O fagócito maduro, leucócito polimorfonuclear neutrófilo (PMN), é altamente especializado na sua função primária, a fagocitose, a morte e a digestão de microorganismos. Partículas apropriadamente opsonizadas (com anticorpo e/ou componentes do complemento) desencadeiam esse processo celular. Ainda estas células exercem efeito citotóxicos em direção a células infectadas com vírus e tumores. De maneira geral estas atividades são mediadas por radicais de oxigênio (O2-• OH•, 1O2...), que são gerados sequencialmente, iniciando-se com produção de O2- pela ativação da enzima NADPH-oxidase ligada a membrana do PMN.
Nosso laboratório estuda os mecanismos envolvidos na produção de ROS por neutrófilos de coelho estimulados com imunocomlpexos de anticorpos da classe G de coelho anti-ovoalbumina (ICIgG), e partículas de zimosan opsonizado (Ziops) apresentando diferentes propriedades imunoquímicas. Essas investigações fornecem subsídios para entendimento dos mecanismos moleculares envolvidos nestas estimulações.
Atualmente muitos estudos vem se desenvolvendo para verificar o efeito dos flavonóides no processo de liberação de ROS por células fagocíticas (ex. neutrófilos), com o objetivo de se relacionar a estrutura destes compostos com a função biológica desencadeada, bem como entender como esta classe de compostos modulam a resposta oxidativa dos neutrófilos.
No presente estudo temos investigado o efeito inibitório de 08 flavonóides na produção de ROS por PMN estimulados com complexos imunes da classe G, preparados na zona de equivalência, e zimosan opsonizado com componentes do sistema complemento.
Os flavonóides estudados foram: quercetin; isorhamnetin; diosmetina; eriodictiol; homoeridictiol; 7,3’-dimetil éter do eriodictiol; tetrametoxiflavona e pentametoxiflavona.
Para cada determinação, usamos 2x106 células suspensas em 2,0 mL de solução de Hanks pH 7,2, contendo 10-4M de luminol, na presença ou ausência de 10-5 ou 10-6 M de flavonóide teste.

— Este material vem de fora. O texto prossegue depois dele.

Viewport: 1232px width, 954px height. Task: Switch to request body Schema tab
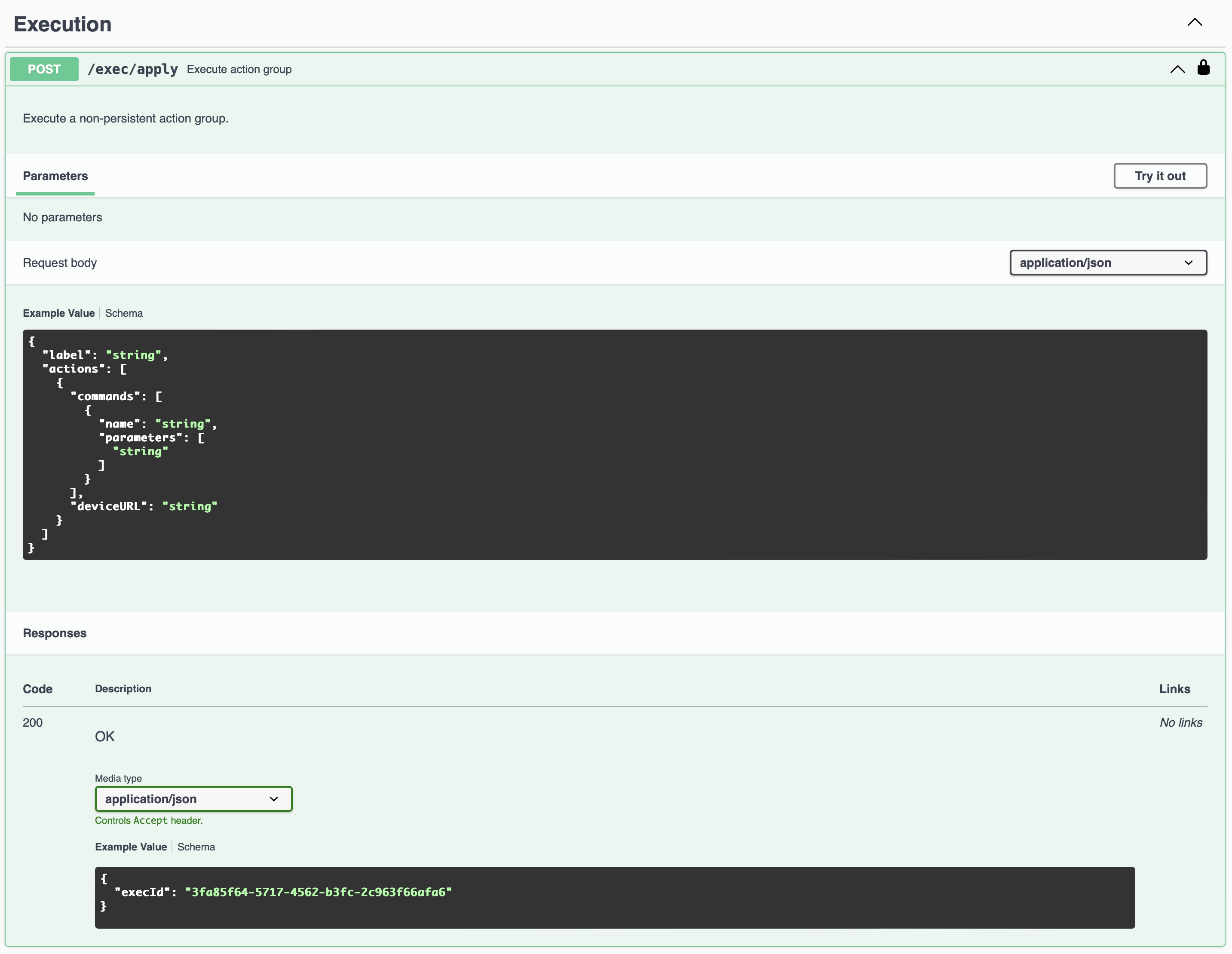(x=124, y=314)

As amostras foram mantidas por 5 minutos a 37oC em luminômetro BioOrbit (modelo 1250). A Quimioluminescência dependente de luminol (Qllum), expressa em milivolts, foi medida antes da estimulação, para se obter um valor basal e depois em intervalos de 10 segundos por um período de 15 minutos, após a adição do agente estimulador ICIgG ou Ziops. O efeito inibitório de cada composto foi determinado no pico de quimioluminescência obtido (valor máximo menos o valor o valor basal) e expresso como porcentagem do controle (células + ICIgG ou Ziops).

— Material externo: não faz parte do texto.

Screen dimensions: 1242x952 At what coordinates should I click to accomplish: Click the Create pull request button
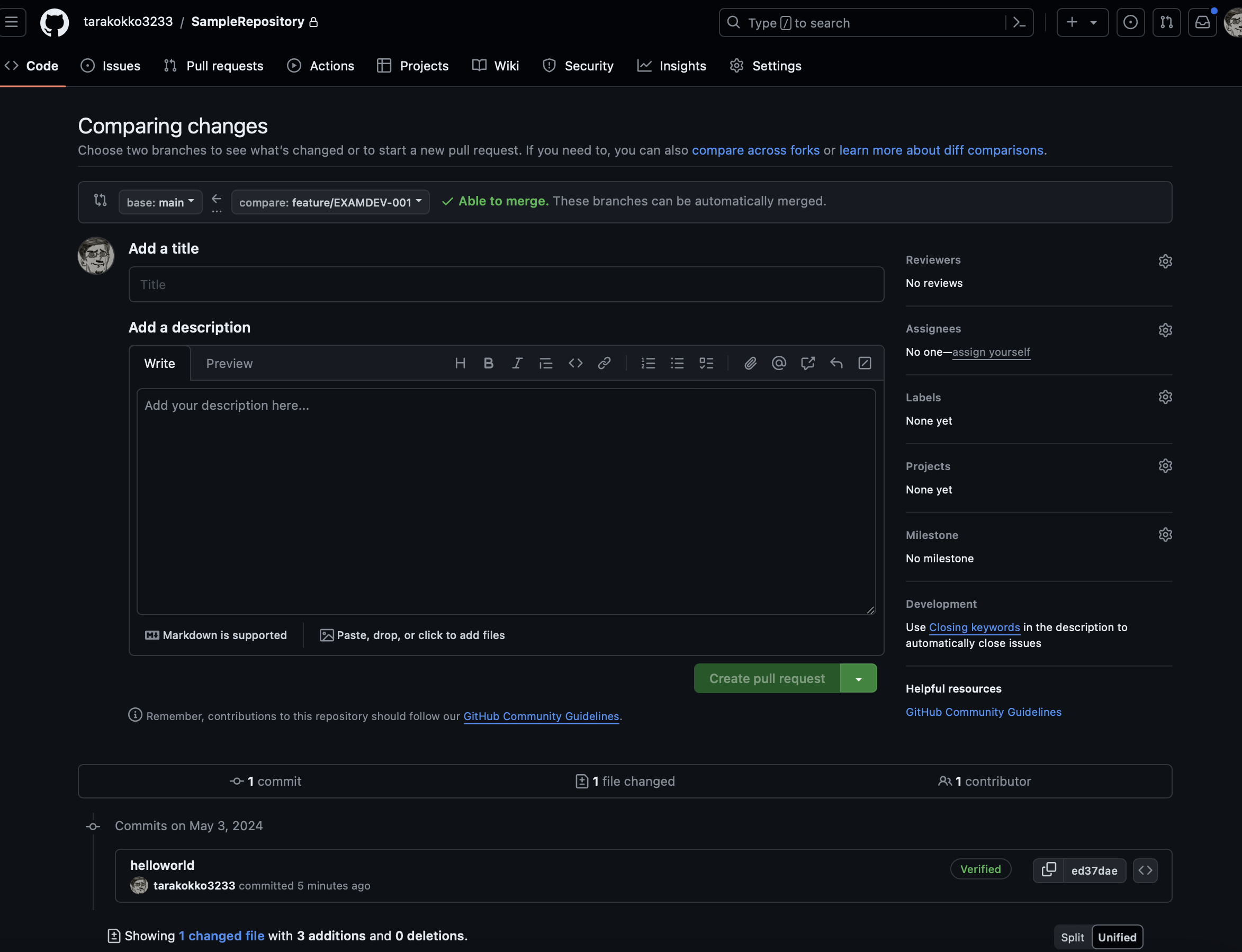(x=767, y=678)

O agente estimulador dos PMN, ICIgG, interage com um receptor de membrana específico, Fcg, sendo esta interação dependente de sua concentração e íons Ca2+; já o outro agente, o Ziops, liga com outro receptor, o CR1. Nas condições investigadas: 1x106 células/mL e 10-4 M de luminol atingiram um máximo na medida de QLlum, quando estimuladas com 60 mg de ICIgG ou 2 mg de Ziops.
Nossos resultados mostram que todos os flavonóides estudados inibiram as respostas de QLlum dos PMN. Isto pode ser devido a inibicão da produção de ROS pelas células e estar relacionado com atividades antioxidante e/ou quelante destes compostos, dependentes de sua estrutura química.
Parece ainda que os flavonóides apresentam um quadro de inibição diferente na atividade estudada, dependente do agente estimulador. Estas observações serão discutidas em detalhes.
O atual estudo da relação entre a estrutura química dos flavonóides e sua atividade biológica é discutida e avaliada no sentido de obter informações que auxiliem no entendimento dos mecanismos de ação destes compostos utilizando diferentes estímulos, no modelo experimental estudado.
Flavonóide é o nome dado a um grande grupo de metabólitos secundários da classe dos polifenóis, componentes de baixo peso molecular encontrados em diversas espécies vegetais. Os diferentes tipos de flavonóides são encontrados em frutas, flores e vegetais em geral, assim como em alimentos processados como chá e vinho.